Scripts used for generating figures of the DGRPool manuscript
In order to be fully reproducible, we downloaded the phenotypes on the website at a given timepoint. The script used, 1_download_phenotypes.R, access our API to download a "studies.json" file containing all metadata for each study. Then it uses the same API to download the phenotypes study by study, and format everything in a common format. It then generates a RDS file with a given timestamp, which is the common file used by all other methods, so that all scripts are using the same data, collected at a given timestamp. We here provided the data used in the latest version of the manuscript in data.all_pheno_15_07_24_filtered.rds, but you can run again 1_download_phenotypes.R to generate a new RDS with the latest up-to-date phenotyping data.
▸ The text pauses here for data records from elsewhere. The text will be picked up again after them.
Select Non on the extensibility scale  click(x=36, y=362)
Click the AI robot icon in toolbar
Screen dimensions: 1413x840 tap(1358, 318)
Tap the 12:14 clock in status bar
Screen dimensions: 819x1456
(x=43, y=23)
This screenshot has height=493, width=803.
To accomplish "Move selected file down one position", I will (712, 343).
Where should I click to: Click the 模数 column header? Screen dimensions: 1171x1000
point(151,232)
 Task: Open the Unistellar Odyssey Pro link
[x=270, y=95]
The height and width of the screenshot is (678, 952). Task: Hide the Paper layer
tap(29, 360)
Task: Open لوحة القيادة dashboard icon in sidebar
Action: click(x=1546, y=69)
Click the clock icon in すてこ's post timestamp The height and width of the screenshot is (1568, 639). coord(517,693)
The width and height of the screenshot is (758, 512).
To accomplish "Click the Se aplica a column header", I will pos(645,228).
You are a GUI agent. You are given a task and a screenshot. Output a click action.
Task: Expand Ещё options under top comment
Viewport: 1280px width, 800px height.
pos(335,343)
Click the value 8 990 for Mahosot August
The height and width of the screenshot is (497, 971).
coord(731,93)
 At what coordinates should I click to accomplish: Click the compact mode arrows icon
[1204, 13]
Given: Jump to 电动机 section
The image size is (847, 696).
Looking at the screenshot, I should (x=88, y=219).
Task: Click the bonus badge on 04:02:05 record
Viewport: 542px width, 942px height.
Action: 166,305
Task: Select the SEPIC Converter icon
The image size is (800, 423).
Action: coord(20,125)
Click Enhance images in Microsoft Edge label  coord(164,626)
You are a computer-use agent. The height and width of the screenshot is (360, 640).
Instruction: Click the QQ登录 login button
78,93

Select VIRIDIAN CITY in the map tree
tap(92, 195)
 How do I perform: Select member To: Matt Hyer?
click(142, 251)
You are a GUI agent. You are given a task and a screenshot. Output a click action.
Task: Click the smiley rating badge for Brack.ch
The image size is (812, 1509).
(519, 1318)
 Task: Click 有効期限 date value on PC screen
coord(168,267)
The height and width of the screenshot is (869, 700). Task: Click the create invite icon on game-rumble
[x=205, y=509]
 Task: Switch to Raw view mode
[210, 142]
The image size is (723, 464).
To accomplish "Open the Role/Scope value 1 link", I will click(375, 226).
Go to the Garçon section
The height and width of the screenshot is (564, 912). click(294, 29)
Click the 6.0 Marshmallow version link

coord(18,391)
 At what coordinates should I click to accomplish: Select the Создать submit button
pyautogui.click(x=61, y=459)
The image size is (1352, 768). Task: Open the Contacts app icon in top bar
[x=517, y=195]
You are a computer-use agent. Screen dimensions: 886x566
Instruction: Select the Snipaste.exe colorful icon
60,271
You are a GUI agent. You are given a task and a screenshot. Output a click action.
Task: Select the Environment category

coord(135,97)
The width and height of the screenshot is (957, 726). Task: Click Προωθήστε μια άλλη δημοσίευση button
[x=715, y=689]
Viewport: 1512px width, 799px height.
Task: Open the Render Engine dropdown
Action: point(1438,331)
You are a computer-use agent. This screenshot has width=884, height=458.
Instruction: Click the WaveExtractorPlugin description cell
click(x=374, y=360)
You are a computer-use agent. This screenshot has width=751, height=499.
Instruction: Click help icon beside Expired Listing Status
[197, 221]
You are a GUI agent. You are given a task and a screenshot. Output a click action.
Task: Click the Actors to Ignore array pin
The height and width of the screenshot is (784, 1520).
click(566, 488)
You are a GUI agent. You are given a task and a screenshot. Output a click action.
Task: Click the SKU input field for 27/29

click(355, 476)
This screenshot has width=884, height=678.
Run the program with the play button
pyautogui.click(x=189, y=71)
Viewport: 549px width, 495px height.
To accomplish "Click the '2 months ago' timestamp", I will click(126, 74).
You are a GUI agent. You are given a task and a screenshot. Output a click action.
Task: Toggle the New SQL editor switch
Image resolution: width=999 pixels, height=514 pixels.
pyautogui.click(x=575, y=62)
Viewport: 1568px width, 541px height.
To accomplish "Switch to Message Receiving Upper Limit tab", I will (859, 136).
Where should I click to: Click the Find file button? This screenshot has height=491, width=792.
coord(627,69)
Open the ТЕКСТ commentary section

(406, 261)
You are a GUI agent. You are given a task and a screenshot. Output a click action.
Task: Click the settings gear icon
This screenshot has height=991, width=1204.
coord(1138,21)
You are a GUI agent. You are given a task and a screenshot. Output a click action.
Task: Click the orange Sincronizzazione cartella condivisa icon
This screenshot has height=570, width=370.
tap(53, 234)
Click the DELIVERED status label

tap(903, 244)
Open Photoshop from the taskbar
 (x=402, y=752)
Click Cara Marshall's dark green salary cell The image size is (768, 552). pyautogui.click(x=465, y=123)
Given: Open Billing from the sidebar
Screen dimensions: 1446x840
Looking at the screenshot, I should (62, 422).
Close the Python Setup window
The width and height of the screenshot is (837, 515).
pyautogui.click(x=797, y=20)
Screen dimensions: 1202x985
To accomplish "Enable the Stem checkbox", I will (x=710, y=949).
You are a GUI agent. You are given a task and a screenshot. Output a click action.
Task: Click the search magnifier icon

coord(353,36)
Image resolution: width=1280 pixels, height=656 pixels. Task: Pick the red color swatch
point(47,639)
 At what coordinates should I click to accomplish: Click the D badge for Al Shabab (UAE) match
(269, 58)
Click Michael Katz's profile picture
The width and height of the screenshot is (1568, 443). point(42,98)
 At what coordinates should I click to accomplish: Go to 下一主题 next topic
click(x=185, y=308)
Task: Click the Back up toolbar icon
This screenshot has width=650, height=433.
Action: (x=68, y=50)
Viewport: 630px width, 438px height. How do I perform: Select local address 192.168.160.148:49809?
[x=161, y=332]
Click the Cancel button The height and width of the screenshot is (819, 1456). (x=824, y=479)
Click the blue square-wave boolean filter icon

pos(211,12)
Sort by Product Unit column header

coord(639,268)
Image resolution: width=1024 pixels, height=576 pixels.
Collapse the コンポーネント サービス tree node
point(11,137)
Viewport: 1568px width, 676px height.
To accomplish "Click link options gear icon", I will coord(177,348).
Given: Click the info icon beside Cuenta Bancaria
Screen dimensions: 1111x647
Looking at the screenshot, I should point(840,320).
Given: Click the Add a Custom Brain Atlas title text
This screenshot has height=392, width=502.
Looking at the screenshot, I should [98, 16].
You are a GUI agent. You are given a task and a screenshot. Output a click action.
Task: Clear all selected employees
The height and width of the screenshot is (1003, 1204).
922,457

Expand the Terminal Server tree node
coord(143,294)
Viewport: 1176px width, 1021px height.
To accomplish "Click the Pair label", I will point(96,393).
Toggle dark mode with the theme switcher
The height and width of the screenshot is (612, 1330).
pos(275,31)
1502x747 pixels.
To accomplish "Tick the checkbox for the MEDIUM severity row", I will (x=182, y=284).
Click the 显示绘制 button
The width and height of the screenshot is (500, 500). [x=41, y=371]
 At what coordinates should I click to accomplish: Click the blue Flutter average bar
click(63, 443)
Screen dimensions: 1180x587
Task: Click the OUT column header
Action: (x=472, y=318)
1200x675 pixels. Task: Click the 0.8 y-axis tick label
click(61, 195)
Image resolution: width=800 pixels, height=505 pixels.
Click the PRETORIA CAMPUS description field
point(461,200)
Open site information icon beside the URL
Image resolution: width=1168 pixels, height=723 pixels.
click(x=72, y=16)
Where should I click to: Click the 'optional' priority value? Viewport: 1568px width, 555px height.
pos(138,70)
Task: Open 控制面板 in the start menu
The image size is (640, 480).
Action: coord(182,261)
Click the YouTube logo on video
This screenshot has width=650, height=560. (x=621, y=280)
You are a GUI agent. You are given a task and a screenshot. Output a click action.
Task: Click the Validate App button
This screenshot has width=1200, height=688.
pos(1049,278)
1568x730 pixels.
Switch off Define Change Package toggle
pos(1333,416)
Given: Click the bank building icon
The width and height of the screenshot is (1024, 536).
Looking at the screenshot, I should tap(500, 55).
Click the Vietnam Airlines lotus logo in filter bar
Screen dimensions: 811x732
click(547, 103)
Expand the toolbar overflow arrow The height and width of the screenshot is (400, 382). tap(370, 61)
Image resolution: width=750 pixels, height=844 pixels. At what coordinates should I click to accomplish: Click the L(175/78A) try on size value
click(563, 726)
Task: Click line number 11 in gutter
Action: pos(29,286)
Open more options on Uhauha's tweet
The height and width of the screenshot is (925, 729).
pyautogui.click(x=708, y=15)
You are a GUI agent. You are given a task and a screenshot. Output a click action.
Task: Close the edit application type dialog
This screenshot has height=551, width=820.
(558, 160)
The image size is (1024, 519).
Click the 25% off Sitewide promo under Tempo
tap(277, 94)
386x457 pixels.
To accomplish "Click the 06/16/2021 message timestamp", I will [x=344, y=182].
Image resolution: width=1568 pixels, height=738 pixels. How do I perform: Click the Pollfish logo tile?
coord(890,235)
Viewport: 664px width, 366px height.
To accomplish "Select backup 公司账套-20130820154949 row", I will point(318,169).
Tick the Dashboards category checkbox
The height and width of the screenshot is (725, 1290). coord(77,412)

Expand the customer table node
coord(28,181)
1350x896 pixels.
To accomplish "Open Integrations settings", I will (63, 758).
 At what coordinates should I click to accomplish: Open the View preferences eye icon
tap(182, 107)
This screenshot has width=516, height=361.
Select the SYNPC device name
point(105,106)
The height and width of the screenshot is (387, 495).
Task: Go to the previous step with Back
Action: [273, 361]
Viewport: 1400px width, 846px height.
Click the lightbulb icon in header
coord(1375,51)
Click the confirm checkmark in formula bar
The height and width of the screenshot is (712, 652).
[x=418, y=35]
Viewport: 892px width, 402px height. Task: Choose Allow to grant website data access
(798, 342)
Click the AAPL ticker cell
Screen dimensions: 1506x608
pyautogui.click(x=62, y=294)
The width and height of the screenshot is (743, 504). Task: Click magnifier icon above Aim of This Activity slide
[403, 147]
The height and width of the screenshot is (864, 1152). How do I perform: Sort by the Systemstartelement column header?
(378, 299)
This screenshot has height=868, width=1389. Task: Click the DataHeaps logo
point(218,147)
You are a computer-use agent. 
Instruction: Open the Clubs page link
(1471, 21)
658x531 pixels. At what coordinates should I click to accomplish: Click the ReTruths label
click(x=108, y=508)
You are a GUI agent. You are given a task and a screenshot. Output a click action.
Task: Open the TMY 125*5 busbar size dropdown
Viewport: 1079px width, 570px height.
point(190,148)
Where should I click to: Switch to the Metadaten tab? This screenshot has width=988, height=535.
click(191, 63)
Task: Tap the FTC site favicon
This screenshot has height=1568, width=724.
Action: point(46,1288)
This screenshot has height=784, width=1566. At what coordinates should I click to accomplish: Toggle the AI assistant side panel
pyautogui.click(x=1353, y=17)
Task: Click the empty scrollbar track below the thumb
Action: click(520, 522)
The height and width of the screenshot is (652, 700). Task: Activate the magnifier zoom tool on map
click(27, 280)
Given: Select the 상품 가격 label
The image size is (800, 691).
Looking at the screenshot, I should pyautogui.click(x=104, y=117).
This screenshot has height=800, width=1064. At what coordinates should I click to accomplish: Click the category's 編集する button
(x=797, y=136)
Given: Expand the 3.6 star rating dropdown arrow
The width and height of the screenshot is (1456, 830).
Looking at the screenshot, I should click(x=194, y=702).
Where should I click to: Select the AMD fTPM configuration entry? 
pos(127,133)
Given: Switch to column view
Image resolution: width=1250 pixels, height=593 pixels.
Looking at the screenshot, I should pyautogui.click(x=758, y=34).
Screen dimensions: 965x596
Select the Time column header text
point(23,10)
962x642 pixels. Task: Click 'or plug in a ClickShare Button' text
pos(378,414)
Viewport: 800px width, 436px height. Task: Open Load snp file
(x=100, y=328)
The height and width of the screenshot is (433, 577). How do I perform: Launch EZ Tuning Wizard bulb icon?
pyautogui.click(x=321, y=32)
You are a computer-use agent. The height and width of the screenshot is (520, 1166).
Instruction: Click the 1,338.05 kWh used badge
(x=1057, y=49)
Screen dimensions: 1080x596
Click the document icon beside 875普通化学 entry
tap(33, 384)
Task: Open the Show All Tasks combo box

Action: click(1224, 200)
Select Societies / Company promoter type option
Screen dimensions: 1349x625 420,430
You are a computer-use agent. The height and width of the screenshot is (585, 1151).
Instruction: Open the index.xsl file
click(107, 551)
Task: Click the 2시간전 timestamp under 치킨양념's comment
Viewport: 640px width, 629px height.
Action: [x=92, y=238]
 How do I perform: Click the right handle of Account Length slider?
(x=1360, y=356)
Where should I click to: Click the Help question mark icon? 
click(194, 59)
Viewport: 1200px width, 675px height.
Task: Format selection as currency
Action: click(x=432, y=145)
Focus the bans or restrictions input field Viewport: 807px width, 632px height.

We also created a script, 2_correlation_phenotypes.R, to generate all correlations across phenotypes. This is generating correlation files in the resources folder, which are then used by other scripts (such as Figure 2A, 2B, S5).
All scripts needed to reproduce Figures of the paper are in their respective FigureXX folders. In general they are all using the timestamped RDS file that is present in the RDS folder (see Reproducibility section).
In the GWAS folder, we provide the two R scripts that are used to generate the GWAS results. Both for the pre-calculated GWAS ran for all phenotypes in the DGRPool database (running_GWAS.R), and for the user-submitted GWAS (running_GWAS_user.R). It requires PLINK2 to be installed on the machine to run correctly. Variant annotation and covariate files are also in the GWAS folder.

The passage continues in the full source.